I doubt that any writer living in the United States today could publish a book as unremittingly macho as ''Dirty Havana Trilogy.'' Let me correct that: I doubt that any writer besides Iron Joe Bob Briggs could produce a text so unremittingly macho and get it published. That Gutiérrez lives in a society that is at once courtly and chivalrous toward women while at the same time brutally chauvinistic -- and isolated from the prevailing currents of political correctness and sensitive guyness -- lets him take liberties most contemporary writers shy away from.

The setting also allows the book to transcend its occasional raunchy extremes. Havana is just exotic enough that some of the salacious, misogynist material is softened or gauzed-over by a sort of rough-trade magic realism. If the same tales were set in Miami or New Orleans or even New York they would come across as gratuitously vulgar -- they'd be seen as a kind of ''Cuban Psycho.'' But ''Dirty Havana Trilogy'' is not only entertaining; it's also curiously uplifting as it illuminates the darker places of a society on the brink.

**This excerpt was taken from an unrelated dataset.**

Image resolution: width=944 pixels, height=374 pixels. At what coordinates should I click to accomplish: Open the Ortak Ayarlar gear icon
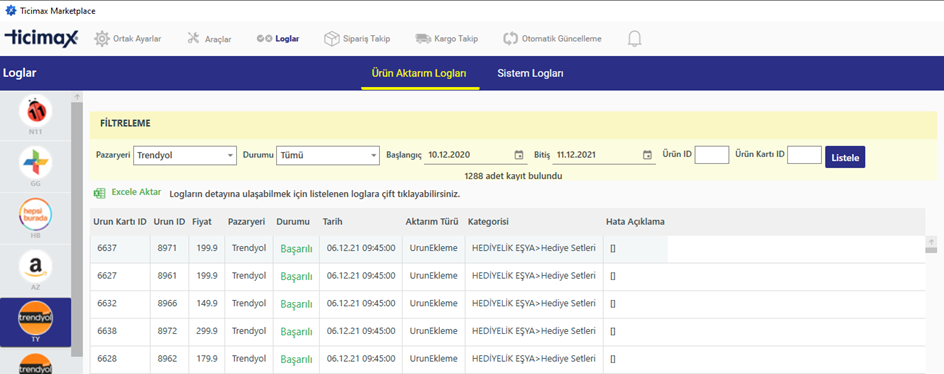[x=102, y=39]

On the brink of what, Gutiérrez has no idea. And he doesn't really care. Because there is always the promise of that beautiful mulatto woman.


Dirty Havana Trilogy
By PEDRO JUAN GUTIÉRREZ. Translated by NATASHA WIMMER.


MAROONED IN NO-MAN'S-LAND

1:1 / New Things in My Life

Early that morning, there was a pink postcard sticking out of my mailbox, from Mark Pawson in London. In big letters he had written, "June 5, 1993, some bastard stole the front wheel of my bicycle." A year later, and that business was still bothering him. I thought about the little club near Mark's apartment, where every night Rodolfo would strip and do a sexy dance while I banged out weird tropical-improvisational music on bongo drums, shaking rattles, making guttural noises, trying anything else I could think of. We had fun, drank free beer, and got paid twenty-five pounds a night. Too bad it couldn't have lasted longer. But black dancers were a hot commodity, and Rodolfo left for Liverpool to teach modern dance. I was broke, and I stayed at Mark's until I got bored and came back.

Now I was training myself to take nothing seriously. A man's allowed to make lots of small mistakes, and there's nothing wrong with that. But if the mistakes are big ones and they weigh him down, his only solution is to stop taking himself seriously. It's the only way to avoid suffering—suffering, prolonged, can be fatal.

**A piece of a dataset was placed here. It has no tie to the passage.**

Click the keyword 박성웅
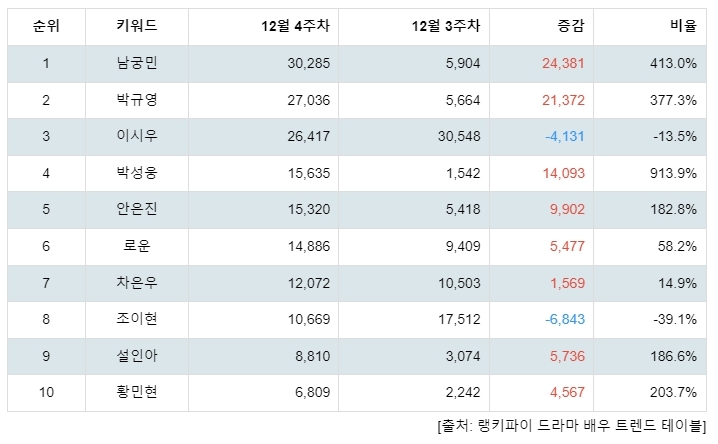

I stuck the postcard up behind the door, put on a tape of Armstrong's "Snake Rag," felt much better, and stopped thinking. I don't have to think while I'm listening to music. But jazz like this cheers me up too and makes me feel like dancing. I had a cup of tea for breakfast, took a shit, read some gay poems by Allen Ginsberg, and was amazed by "Sphincter" and "Personals ad." I hope my good old asshole holds out. But I couldn't be amazed for long, because two very young friends of mine showed up, wanting to know if I thought it would be a good idea to launch a raft from Cabo San Antonio heading for Cabo Catoche, or whether it would be better to take off north directly for Miami. Those were the days of the exodus, the summer of '94. The day before, a girlfriend had called me to say, "What'll we do now that all the men and K*ds are leaving? It's going to be hard." Things weren't like that, exactly. Lots of people were staying, the ones who couldn't live anywhere else.

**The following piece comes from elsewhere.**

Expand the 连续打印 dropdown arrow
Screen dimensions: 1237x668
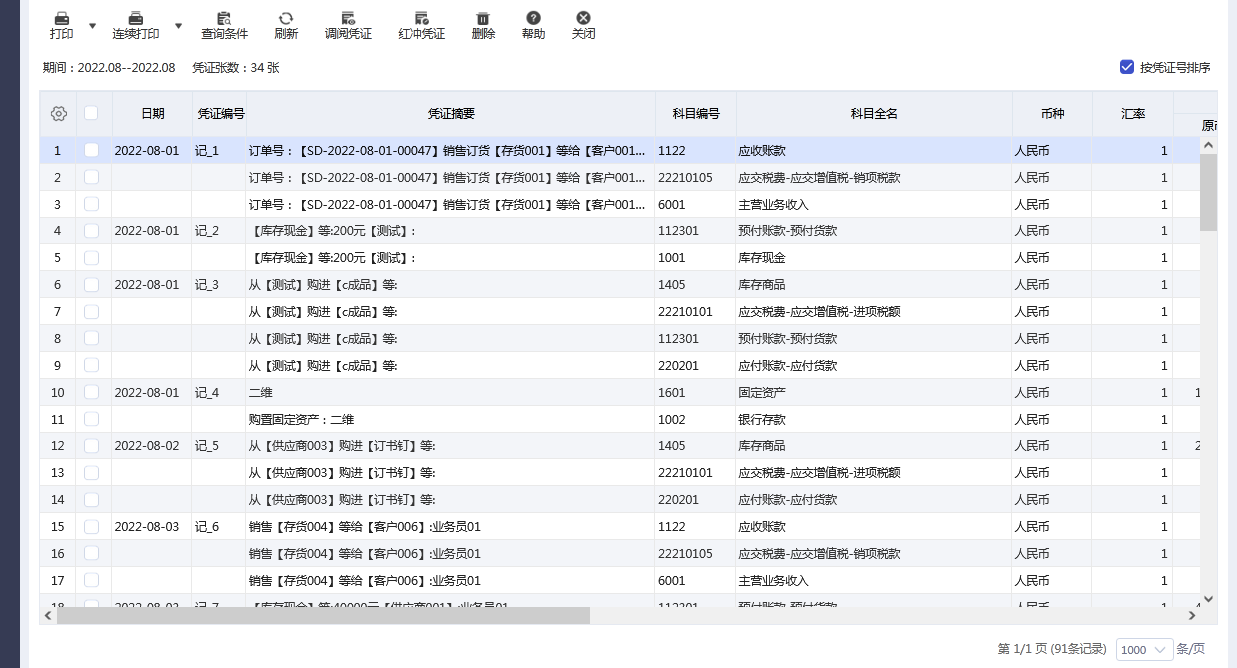[178, 26]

Well, I've done a little sailing on the Gulf and I know that way's a trap. Showing them the map, I convinced them not to try for Mexico. And I went down to see their big six-person raft. It was a flimsy thing made of wood and rope lashed to three airplane tires. They were planning to take a flashlight, compass, and flares. I bought some slices of melon, went over to my ex-wife's house. We're good friends now. We get along best that way. She wasn't home. I ate some melon and left the rest. I like to leave tracks. I put the leftover slices in the fridge and got out fast. I was happy in that house for two years. It's not good for me to be there by myself.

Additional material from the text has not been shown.